* Job *
Write out the lines verbatim, starting with the line that contains "This screenshot has width=559, height=668." and going on through the line that contains "Action: (x=978, y=625)". Leave out the pictures.

* Provided data *
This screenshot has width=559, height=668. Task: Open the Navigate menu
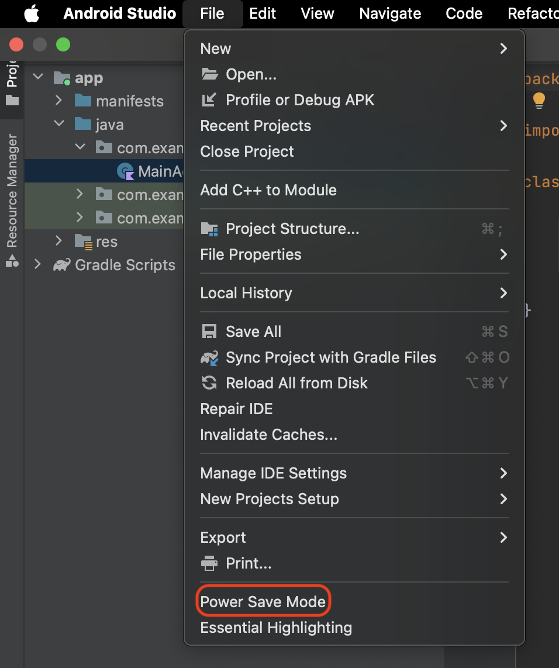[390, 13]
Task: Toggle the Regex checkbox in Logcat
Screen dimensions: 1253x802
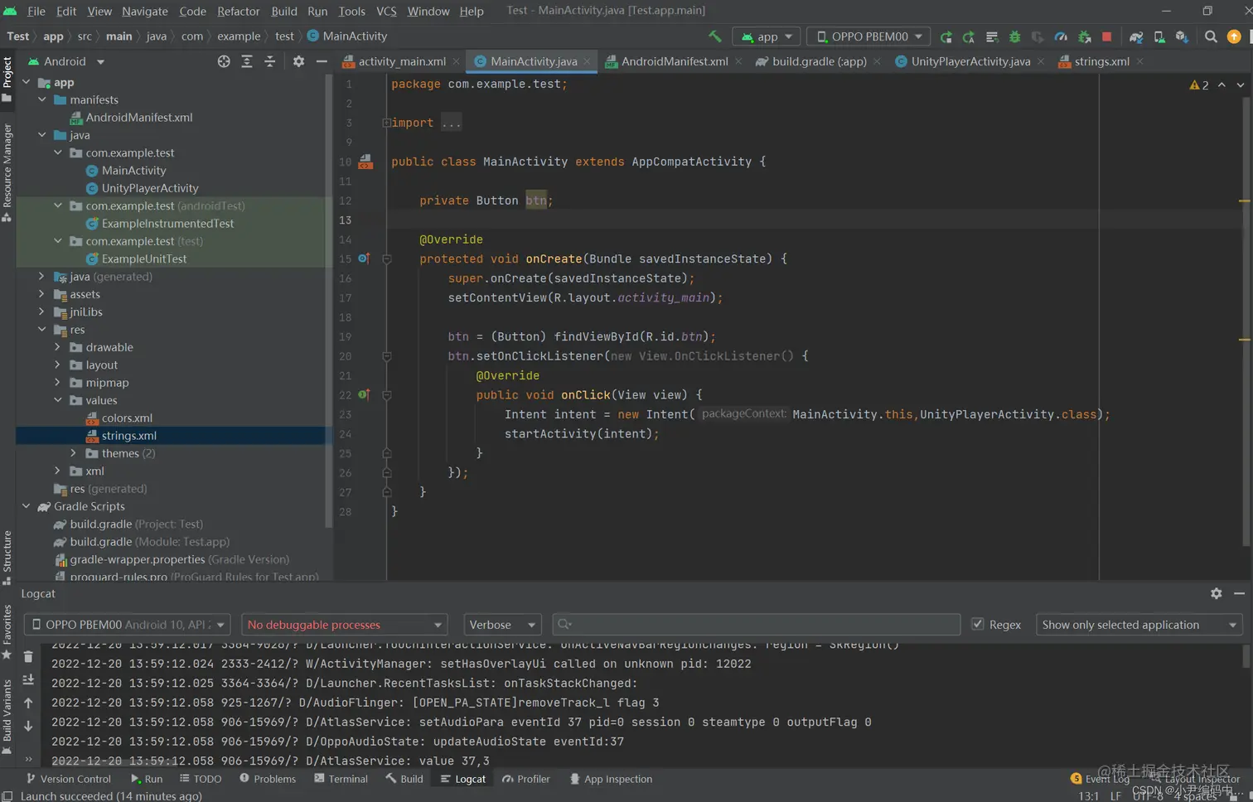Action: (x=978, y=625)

---

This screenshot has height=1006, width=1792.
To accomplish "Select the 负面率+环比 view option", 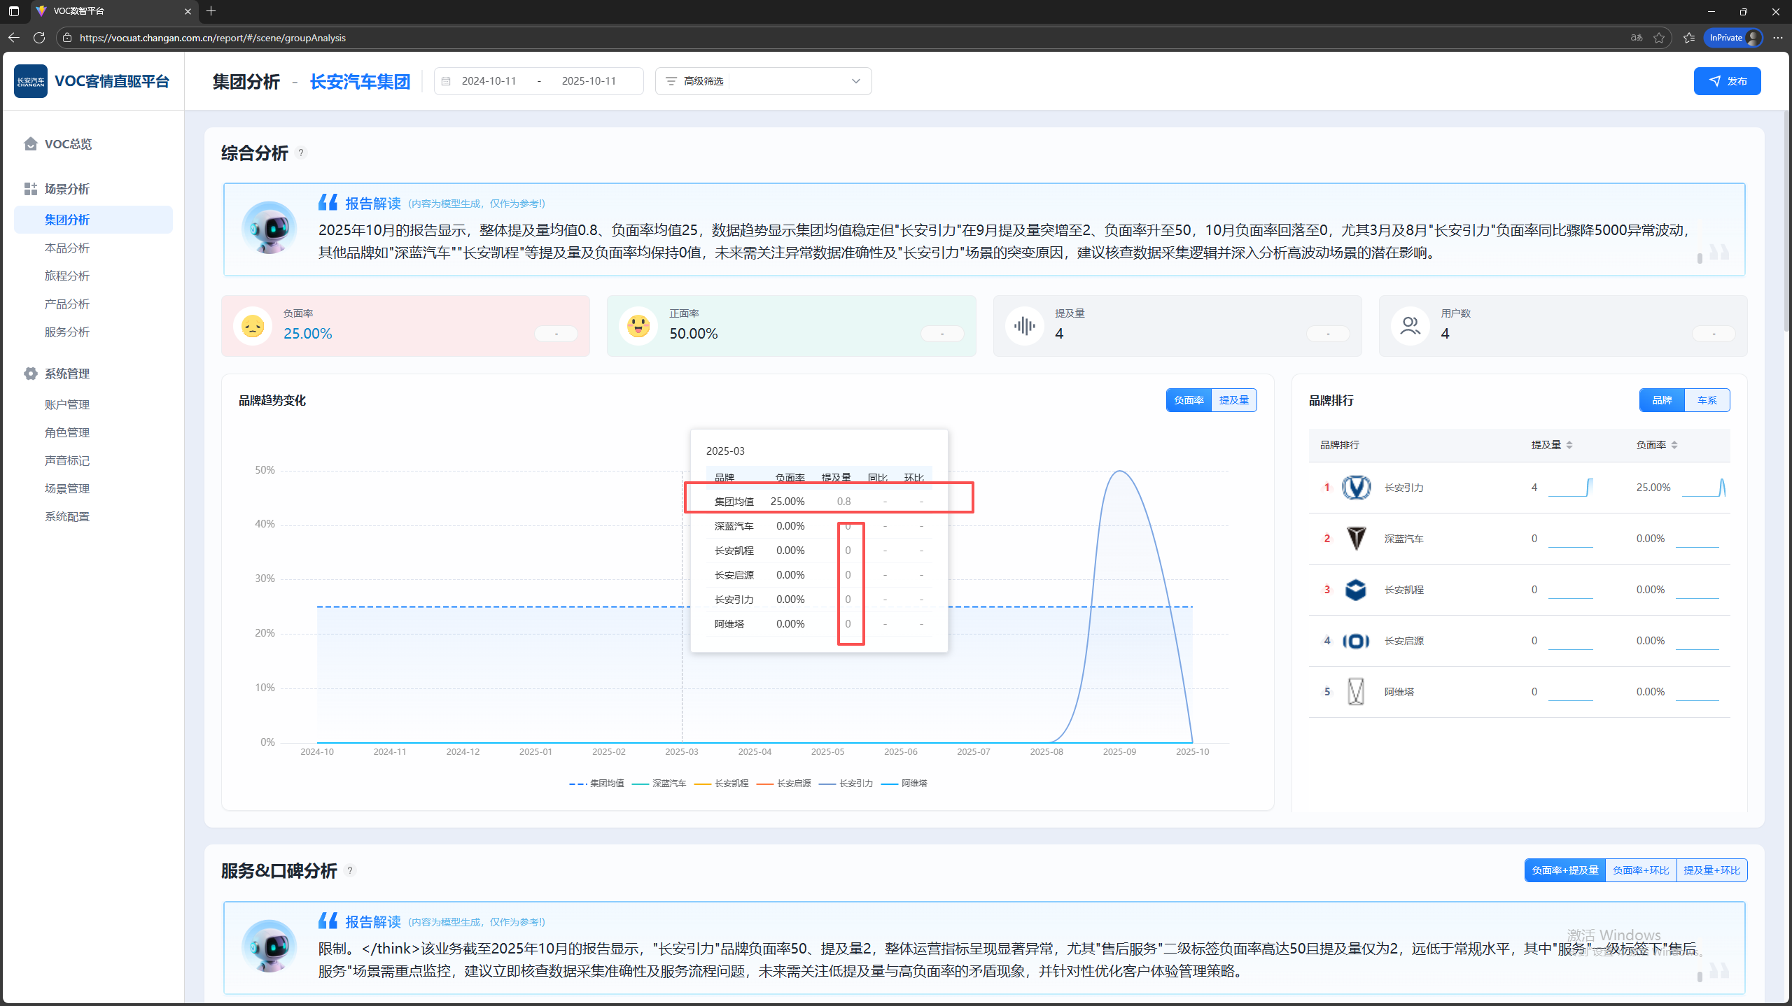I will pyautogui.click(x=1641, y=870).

* Response below *
This screenshot has width=559, height=668. Task: Open the Navigate menu
[390, 13]
Task: Toggle the Regex checkbox in Logcat
Screen dimensions: 1253x802
Action: (x=978, y=625)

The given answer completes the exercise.